#### THE RECORDS
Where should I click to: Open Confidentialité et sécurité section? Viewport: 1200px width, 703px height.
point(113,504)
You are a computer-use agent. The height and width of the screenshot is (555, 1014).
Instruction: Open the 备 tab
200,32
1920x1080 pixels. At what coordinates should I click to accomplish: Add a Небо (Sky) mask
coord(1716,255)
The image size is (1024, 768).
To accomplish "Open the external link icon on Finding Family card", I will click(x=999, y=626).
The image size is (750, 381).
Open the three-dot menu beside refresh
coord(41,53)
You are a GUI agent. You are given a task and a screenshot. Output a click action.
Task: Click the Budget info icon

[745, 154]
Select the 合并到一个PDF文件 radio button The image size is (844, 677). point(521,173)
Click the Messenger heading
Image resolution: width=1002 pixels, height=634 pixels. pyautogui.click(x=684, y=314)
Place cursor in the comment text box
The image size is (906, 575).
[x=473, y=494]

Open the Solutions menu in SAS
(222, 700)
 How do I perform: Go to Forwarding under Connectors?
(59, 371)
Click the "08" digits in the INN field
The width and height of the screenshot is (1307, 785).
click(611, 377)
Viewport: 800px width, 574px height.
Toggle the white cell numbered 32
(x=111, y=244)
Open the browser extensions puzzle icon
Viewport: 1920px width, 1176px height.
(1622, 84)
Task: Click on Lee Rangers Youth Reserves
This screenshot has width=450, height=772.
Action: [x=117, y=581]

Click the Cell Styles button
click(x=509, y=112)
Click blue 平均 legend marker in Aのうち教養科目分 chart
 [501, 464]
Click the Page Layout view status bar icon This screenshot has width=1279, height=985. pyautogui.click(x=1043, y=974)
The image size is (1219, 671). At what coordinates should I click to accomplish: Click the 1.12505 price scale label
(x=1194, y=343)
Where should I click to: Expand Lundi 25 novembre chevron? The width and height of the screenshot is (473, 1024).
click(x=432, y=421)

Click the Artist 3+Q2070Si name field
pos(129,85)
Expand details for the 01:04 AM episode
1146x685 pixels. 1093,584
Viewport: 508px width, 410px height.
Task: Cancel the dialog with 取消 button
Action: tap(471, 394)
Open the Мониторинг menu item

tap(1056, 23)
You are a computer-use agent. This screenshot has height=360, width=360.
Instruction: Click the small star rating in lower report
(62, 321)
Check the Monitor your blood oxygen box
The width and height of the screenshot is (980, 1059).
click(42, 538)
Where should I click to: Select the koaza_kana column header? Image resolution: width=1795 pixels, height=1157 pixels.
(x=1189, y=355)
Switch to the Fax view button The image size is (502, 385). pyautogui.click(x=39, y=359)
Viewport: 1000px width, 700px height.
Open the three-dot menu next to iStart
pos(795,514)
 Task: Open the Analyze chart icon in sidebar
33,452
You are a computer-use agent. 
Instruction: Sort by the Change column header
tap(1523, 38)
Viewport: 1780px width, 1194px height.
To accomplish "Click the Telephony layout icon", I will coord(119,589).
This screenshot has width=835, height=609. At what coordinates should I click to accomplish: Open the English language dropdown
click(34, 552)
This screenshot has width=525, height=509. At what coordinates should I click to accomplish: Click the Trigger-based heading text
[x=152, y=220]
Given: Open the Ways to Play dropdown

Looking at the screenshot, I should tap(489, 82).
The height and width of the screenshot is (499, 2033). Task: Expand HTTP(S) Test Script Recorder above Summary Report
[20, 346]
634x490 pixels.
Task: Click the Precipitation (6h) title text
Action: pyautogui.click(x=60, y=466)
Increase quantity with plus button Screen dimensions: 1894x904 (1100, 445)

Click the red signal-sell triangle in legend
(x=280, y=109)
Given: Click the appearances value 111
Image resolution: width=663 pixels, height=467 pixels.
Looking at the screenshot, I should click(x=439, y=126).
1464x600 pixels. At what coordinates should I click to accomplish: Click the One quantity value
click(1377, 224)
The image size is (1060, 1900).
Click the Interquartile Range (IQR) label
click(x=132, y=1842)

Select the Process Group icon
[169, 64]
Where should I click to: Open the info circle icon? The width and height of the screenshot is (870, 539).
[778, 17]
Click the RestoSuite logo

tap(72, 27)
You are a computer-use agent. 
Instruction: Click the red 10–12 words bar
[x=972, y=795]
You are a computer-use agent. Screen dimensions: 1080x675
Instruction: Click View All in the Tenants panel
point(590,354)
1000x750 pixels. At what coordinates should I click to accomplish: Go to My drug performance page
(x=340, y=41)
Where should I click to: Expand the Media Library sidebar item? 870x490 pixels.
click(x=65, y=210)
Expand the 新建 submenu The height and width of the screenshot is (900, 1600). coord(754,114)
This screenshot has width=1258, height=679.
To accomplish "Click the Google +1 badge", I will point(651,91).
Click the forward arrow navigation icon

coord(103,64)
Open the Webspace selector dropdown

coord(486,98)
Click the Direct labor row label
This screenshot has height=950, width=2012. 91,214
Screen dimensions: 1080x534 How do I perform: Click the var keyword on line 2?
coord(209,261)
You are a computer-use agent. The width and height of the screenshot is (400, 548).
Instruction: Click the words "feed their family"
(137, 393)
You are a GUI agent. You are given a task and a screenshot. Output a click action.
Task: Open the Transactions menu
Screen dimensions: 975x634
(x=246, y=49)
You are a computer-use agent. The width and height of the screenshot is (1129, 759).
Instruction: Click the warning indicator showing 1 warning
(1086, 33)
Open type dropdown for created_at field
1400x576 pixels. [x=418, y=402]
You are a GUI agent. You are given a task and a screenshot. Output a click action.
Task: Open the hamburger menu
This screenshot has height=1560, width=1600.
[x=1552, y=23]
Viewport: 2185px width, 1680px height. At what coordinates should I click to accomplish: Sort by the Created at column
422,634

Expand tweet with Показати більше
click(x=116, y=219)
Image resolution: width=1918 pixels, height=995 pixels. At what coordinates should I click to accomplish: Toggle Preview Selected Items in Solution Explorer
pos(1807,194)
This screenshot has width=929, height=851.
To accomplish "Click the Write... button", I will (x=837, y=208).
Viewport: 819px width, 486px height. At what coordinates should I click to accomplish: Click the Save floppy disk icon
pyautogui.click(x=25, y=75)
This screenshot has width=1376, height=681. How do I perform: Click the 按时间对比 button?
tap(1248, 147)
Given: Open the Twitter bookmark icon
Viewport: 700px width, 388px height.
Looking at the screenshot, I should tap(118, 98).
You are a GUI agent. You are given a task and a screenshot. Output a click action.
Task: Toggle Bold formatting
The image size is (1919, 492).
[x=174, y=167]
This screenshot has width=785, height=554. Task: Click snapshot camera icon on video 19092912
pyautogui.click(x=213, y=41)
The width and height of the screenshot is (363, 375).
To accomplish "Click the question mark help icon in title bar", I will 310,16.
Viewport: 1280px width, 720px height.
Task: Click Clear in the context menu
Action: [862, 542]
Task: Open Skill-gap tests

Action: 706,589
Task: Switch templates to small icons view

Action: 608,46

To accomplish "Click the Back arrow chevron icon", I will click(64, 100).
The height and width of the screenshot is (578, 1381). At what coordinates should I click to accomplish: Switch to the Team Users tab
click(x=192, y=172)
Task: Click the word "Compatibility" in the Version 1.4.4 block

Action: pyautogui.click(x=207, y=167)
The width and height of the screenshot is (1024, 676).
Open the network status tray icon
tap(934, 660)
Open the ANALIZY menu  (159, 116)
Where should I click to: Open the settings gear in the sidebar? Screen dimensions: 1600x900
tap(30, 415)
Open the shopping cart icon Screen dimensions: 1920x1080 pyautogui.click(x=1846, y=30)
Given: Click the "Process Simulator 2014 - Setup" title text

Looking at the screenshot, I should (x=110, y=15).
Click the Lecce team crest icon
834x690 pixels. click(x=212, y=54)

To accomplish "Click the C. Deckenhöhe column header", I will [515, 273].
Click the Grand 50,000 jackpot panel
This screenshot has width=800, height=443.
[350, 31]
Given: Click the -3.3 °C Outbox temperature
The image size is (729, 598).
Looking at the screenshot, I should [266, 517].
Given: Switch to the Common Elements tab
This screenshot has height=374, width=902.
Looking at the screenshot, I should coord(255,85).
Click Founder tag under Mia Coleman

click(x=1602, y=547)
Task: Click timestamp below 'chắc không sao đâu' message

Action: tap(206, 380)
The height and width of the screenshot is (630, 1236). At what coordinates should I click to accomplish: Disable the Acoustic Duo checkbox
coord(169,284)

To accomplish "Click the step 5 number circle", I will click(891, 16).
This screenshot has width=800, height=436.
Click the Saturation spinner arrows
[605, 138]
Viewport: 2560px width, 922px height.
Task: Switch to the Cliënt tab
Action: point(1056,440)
########
What do the lines above say from the one containing "Viewport: 1000px width, 700px height." down to the one containing "Given: Click the appearances value 111"? Return them exactly, both end lines included, and only them.

Viewport: 1000px width, 700px height.
Open the three-dot menu next to iStart
pos(795,514)
 Task: Open the Analyze chart icon in sidebar
33,452
You are a computer-use agent. 
Instruction: Sort by the Change column header
tap(1523, 38)
Viewport: 1780px width, 1194px height.
To accomplish "Click the Telephony layout icon", I will coord(119,589).
This screenshot has width=835, height=609. At what coordinates should I click to accomplish: Open the English language dropdown
click(34, 552)
This screenshot has width=525, height=509. At what coordinates should I click to accomplish: Click the Trigger-based heading text
[x=152, y=220]
Given: Open the Ways to Play dropdown

Looking at the screenshot, I should tap(489, 82).
The height and width of the screenshot is (499, 2033). Task: Expand HTTP(S) Test Script Recorder above Summary Report
[20, 346]
634x490 pixels.
Task: Click the Precipitation (6h) title text
Action: pyautogui.click(x=60, y=466)
Increase quantity with plus button Screen dimensions: 1894x904 (1100, 445)

Click the red signal-sell triangle in legend
(x=280, y=109)
Given: Click the appearances value 111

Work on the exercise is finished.